Makers of dog foods and supplements claim that digestive enzymes help to break down the proteins, fats, and carbs in your dog’s food. This, in turn, helps your dog digest these foods more easily and get the best nutritional content from them. This seems logical, especially in dogs suffering from digestive upset due to difficulties producing enzymes.  In fact, research has not been able to back up the use of enzymes, and some of them may even be dangerous for your dog. Dogs may have increased rather than decreased digestive upset as a result of enzymes; it can also potentially cause severe symptoms including allergic reactions.  Sometimes enzymes are said to be preserved because the food is not cooked, but uncooked food can be dangerous for your dog. Studies have found no difference in the digestion of essential nutrients when dogs are supplemented with enzymes versus when they are not. Stay away from digestive enzymes and stick to other more beneficial supplements when trying to improve your dog’s digestive health. 

Pumpkin

You may have heard pumpkin suggested as a way to add fiber to your dog’s diet and improve their digestive health. However, pumpkin may not be the best way to add fiber to your dog’s diet. In order to provide your dog with enough pumpkin to give the sort of fiber that would offer therapeutic effects, you would need to feed them a lot of this high-sugar food. This would likely cause your dog to gain weight and unbalance their diet. Furthermore, pumpkin only represents one kind of fiber and your dog needs both soluble and insoluble fiber. Consider other options to add more fiber to your dog’s diet. 

Summary

Dog digestive system problems are no fun for you or your dog.
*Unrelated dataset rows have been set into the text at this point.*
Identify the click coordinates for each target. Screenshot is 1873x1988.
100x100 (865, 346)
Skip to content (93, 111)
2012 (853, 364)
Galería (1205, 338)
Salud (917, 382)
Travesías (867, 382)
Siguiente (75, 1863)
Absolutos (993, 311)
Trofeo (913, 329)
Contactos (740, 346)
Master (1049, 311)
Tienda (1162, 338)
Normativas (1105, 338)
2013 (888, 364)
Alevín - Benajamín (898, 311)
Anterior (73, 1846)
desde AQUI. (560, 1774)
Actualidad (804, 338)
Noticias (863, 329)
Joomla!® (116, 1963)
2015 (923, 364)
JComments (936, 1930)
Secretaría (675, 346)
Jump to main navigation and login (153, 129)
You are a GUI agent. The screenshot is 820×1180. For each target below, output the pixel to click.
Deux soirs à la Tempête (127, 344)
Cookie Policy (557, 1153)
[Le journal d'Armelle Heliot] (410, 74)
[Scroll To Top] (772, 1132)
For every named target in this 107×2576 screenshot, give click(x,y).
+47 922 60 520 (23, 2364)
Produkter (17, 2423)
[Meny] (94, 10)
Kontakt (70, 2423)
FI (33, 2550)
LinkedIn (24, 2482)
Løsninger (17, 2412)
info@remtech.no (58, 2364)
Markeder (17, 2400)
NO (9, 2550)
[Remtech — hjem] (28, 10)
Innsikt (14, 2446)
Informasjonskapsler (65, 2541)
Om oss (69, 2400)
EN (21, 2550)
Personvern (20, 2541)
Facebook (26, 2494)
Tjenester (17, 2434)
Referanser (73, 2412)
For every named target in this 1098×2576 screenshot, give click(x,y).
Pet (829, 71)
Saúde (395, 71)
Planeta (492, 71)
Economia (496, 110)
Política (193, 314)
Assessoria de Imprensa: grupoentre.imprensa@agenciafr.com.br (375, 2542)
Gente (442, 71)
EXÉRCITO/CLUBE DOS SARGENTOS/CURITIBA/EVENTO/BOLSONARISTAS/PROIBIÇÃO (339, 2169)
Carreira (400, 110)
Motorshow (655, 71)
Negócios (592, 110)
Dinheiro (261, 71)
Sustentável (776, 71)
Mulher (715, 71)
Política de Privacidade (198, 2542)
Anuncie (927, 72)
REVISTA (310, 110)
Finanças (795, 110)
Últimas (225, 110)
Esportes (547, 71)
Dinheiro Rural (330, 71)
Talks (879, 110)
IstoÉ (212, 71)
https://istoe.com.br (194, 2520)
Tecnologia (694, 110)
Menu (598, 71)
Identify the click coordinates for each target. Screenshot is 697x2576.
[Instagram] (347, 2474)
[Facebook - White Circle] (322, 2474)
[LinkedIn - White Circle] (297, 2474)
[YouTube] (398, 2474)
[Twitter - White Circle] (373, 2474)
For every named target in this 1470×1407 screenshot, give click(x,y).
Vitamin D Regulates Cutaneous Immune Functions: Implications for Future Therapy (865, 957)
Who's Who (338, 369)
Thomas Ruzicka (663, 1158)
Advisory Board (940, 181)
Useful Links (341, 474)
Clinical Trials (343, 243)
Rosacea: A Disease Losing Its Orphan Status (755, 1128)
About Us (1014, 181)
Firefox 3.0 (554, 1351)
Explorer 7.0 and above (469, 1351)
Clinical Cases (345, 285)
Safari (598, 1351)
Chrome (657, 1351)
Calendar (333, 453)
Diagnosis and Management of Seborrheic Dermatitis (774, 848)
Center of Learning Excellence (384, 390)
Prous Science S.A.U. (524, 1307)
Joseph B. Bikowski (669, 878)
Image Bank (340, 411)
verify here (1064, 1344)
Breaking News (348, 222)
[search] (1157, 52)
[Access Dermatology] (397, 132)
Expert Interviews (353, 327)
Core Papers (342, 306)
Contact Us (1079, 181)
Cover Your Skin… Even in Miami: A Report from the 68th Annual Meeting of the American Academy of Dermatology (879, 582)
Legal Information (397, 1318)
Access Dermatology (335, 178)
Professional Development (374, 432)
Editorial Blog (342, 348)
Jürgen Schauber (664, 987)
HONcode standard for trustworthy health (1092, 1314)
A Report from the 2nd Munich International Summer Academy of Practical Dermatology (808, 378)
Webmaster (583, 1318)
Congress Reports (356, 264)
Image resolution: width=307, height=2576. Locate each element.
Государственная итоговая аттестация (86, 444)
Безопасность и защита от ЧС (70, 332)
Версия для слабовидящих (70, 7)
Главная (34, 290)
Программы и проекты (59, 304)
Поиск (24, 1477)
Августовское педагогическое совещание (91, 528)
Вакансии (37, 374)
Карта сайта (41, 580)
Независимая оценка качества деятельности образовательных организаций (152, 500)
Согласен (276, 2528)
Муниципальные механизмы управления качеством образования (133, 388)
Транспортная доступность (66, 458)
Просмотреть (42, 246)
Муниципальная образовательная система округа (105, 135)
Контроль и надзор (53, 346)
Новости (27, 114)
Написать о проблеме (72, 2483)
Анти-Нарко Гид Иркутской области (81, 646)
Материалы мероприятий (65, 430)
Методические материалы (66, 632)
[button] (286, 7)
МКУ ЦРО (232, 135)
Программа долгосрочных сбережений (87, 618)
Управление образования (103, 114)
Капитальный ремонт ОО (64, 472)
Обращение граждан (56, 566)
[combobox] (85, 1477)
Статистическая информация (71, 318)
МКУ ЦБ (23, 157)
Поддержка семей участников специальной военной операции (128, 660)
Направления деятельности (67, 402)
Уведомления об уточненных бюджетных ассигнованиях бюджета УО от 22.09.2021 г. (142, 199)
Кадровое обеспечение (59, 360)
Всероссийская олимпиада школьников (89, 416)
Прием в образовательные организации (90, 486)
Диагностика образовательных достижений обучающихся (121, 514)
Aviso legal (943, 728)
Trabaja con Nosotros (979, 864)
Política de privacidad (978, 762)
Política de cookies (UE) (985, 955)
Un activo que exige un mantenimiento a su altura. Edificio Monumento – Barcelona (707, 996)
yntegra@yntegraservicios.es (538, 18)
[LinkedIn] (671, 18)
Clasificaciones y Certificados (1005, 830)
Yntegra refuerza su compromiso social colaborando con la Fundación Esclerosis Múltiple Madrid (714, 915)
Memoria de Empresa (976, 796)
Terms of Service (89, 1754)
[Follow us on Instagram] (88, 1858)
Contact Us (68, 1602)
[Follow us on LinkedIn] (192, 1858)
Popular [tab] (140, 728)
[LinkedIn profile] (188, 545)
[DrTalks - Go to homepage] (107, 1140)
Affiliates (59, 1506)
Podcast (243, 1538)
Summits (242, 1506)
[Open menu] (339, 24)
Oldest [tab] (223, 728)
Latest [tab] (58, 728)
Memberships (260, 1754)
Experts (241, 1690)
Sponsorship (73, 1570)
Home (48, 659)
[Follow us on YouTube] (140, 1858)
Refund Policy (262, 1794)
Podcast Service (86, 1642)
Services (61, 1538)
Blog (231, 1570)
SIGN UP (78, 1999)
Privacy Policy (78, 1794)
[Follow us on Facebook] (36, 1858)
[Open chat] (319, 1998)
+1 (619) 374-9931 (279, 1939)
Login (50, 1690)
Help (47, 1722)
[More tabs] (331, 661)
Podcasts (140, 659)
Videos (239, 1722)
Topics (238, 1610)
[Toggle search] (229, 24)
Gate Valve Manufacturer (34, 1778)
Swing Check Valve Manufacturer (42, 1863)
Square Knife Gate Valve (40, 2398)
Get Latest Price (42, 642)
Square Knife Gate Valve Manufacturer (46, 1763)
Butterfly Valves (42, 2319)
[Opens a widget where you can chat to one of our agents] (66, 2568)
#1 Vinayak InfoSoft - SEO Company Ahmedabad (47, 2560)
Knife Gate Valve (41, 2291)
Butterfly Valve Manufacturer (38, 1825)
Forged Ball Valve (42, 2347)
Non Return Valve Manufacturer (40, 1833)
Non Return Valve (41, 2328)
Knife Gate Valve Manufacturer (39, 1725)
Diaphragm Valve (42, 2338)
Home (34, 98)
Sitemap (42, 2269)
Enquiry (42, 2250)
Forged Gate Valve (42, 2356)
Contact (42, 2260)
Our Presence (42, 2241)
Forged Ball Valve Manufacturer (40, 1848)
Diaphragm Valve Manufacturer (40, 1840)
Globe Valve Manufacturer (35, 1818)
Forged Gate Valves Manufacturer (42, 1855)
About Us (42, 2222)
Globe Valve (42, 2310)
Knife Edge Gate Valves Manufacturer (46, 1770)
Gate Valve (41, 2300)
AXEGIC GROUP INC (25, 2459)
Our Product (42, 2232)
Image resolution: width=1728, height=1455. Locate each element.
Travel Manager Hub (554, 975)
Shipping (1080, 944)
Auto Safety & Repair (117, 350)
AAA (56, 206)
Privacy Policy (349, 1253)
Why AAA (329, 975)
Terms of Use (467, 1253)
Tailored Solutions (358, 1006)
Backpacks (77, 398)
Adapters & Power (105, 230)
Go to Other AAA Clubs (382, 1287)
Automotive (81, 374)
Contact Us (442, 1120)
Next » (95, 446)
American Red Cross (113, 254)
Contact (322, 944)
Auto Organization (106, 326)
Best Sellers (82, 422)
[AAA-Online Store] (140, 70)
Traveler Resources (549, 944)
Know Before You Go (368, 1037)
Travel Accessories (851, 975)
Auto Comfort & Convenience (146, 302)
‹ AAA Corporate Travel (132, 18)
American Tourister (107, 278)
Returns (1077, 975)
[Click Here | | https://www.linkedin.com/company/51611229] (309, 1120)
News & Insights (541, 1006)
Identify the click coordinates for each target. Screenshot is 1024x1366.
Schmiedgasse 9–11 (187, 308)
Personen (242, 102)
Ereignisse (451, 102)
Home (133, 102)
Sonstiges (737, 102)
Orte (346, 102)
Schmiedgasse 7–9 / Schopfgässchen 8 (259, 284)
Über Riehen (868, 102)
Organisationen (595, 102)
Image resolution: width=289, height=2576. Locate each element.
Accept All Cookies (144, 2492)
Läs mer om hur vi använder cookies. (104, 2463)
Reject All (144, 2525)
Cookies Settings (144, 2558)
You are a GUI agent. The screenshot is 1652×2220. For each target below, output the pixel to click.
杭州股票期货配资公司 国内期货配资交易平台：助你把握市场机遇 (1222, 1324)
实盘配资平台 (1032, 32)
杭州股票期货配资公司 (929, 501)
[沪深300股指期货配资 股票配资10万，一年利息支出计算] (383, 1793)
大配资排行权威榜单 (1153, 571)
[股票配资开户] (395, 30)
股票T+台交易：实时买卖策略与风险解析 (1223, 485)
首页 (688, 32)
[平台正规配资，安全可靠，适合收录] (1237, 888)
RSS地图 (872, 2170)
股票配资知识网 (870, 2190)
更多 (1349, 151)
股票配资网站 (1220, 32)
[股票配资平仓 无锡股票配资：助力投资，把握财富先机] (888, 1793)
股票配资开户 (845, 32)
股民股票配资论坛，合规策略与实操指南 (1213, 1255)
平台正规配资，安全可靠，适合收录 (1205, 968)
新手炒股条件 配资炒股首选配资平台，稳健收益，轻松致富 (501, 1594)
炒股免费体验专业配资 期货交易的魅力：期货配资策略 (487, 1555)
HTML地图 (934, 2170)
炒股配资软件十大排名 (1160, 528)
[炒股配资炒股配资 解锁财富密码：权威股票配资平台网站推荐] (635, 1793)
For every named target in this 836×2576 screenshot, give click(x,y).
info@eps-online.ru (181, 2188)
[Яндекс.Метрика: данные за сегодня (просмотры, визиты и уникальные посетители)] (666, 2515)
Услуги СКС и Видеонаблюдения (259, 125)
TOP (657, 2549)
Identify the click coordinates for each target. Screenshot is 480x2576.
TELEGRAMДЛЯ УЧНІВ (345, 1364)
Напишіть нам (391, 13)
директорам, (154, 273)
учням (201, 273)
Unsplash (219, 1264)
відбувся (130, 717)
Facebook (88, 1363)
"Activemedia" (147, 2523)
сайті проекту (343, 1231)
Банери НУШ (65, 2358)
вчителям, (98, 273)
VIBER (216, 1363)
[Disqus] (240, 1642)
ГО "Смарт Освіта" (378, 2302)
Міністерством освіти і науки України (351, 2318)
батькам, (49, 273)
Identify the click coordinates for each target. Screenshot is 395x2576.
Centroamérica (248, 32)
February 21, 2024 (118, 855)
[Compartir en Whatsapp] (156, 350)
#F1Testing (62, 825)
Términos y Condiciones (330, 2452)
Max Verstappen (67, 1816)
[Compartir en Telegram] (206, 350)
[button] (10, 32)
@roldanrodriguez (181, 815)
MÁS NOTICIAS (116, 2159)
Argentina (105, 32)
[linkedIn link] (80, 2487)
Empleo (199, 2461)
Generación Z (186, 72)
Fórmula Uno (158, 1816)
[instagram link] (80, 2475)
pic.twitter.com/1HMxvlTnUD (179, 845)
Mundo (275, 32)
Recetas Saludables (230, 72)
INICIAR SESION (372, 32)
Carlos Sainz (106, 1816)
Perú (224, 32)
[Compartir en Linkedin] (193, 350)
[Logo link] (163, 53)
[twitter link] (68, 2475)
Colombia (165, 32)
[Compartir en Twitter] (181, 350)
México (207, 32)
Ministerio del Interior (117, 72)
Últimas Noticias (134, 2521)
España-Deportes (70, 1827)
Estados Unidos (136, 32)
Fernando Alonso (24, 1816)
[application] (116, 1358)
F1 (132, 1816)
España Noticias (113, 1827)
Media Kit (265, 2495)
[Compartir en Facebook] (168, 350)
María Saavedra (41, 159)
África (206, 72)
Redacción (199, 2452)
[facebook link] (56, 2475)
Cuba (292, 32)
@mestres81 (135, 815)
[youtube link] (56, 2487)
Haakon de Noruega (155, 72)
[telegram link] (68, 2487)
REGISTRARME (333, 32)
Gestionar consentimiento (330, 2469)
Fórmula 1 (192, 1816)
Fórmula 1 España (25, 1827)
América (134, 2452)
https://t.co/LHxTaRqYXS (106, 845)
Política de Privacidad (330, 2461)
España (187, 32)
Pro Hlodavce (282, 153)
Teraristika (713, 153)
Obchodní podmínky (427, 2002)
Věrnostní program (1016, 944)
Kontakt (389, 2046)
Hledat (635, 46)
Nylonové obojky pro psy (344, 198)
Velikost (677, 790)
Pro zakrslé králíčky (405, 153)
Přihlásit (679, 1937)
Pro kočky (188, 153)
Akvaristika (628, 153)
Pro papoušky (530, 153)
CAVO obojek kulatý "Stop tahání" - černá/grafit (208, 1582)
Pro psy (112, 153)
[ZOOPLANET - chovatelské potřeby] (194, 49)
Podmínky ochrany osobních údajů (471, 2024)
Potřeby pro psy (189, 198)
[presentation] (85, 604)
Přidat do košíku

However, if you are deliberate about trying some proven methods that are safe for your dog, you are likely to find a solution that works well. Don’t get frustrated if one or another of these solutions don’t work. Each dog is an individual. It may take a couple of different techniques in order to arrive at a successful solution for your furry friend.

Coral Dawn Drake

My fiance, Justin, and I live with our two little dogs, Sofie and Lisa, and three chickens in Gainesville, Florida. Justin and I are homebodies who occasionally enjoy a good adventure. I love living in Gainesville, and I love Florida. I can’t imagine anywhere more beautiful or strange than this hot, marshy place where people are guaranteed to be nothing other than themselves. Justin is always reminding me to relax. Relaxing doesn’t come naturally to me. I’m always busy. Making art or editing photos, digging in the yard or trying to grow some new moss or plant. There never seems to be enough time to do everything that I want to do. Life is so, so full and I want to plunge into every second of it.